### Requirements:
Put the lines of the records, starting with the line containing "Screen dimensions: 1463x812" and going on through the line containing "the diamond plugin", into a Markdown table with the columns Row and Line, numbering each row and skipping blank lines. Leave the pictures out of the table.

### Input data:
□ □ □
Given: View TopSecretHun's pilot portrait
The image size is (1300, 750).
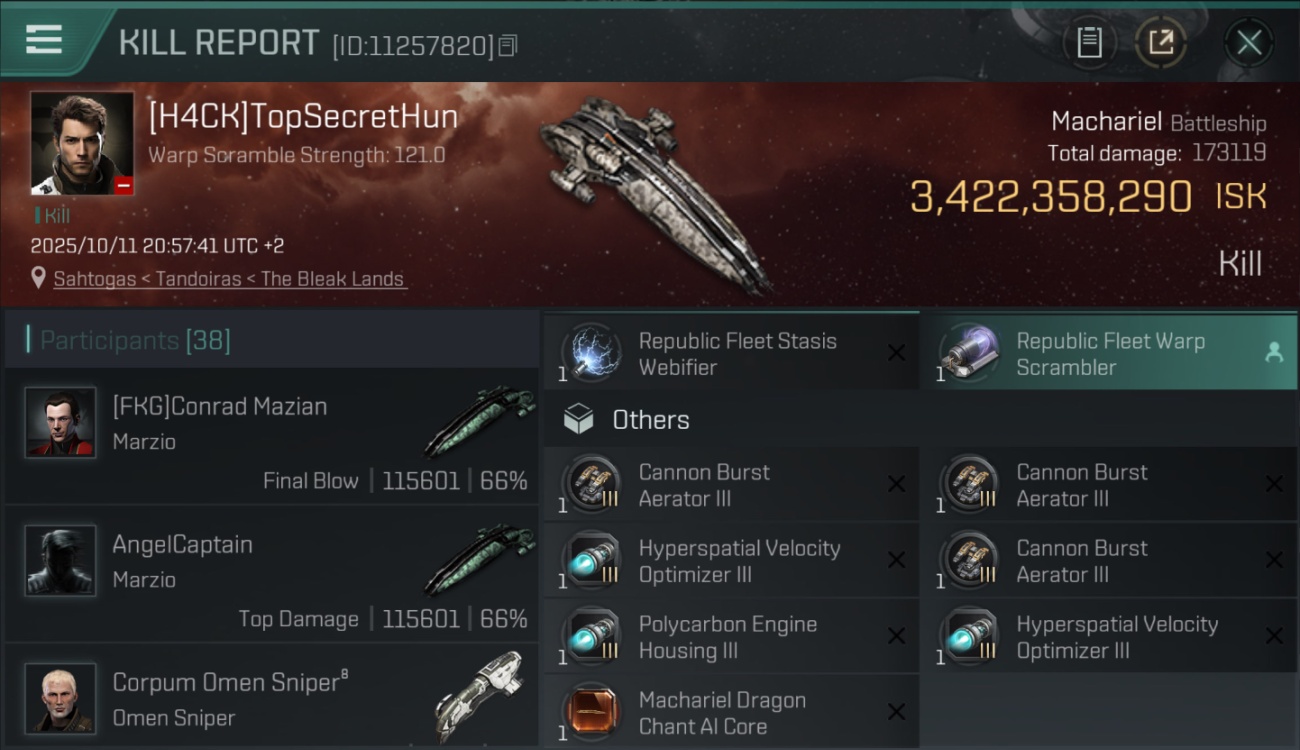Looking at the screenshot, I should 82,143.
□ □ □
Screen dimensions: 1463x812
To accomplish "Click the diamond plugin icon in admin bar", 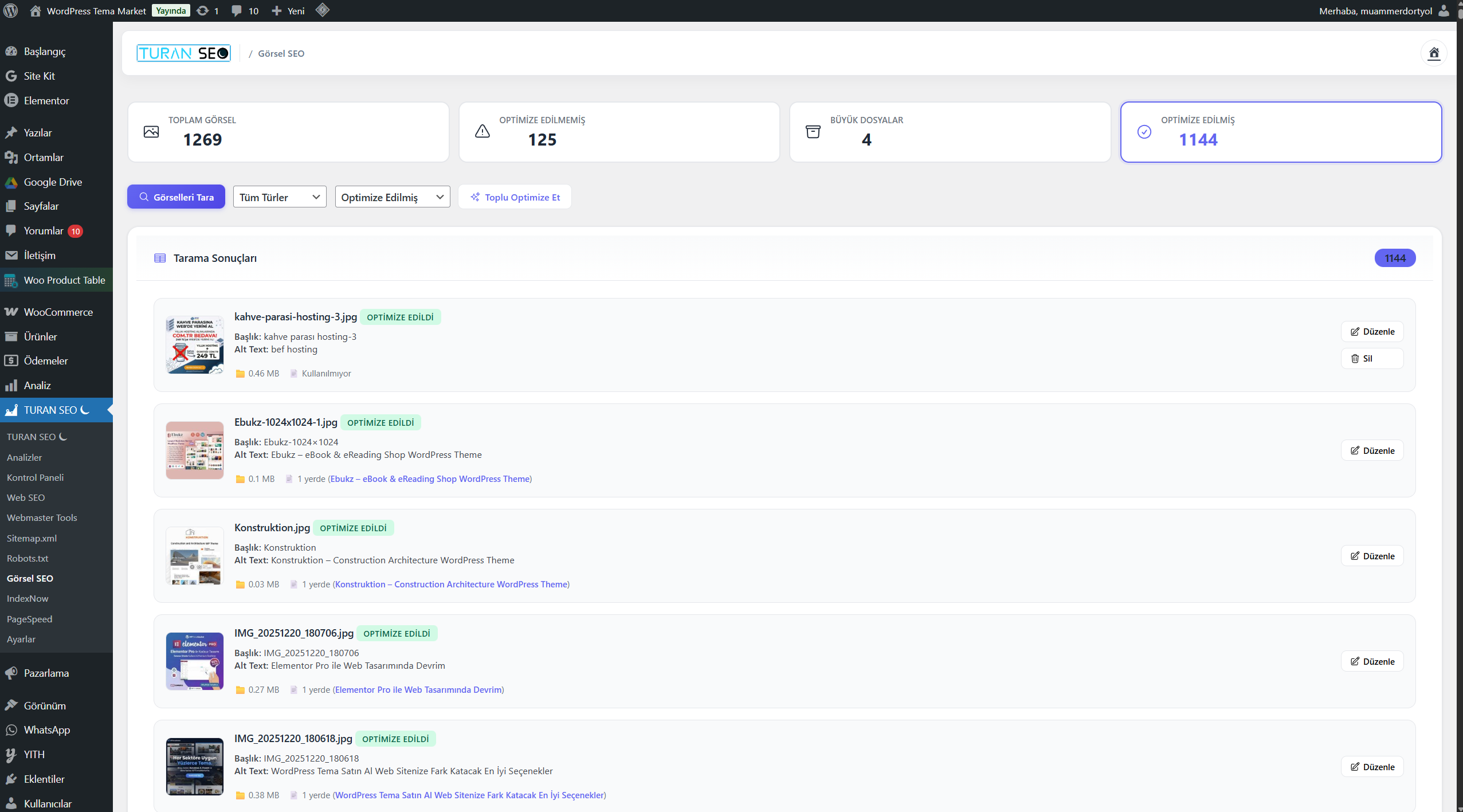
□ □ □
### Worked solution:
| Row | Line |
|---|---|
| 1 | Screen dimensions: 1463x812 |
| 2 | To accomplish "Click the diamond plugin icon in admin bar",  |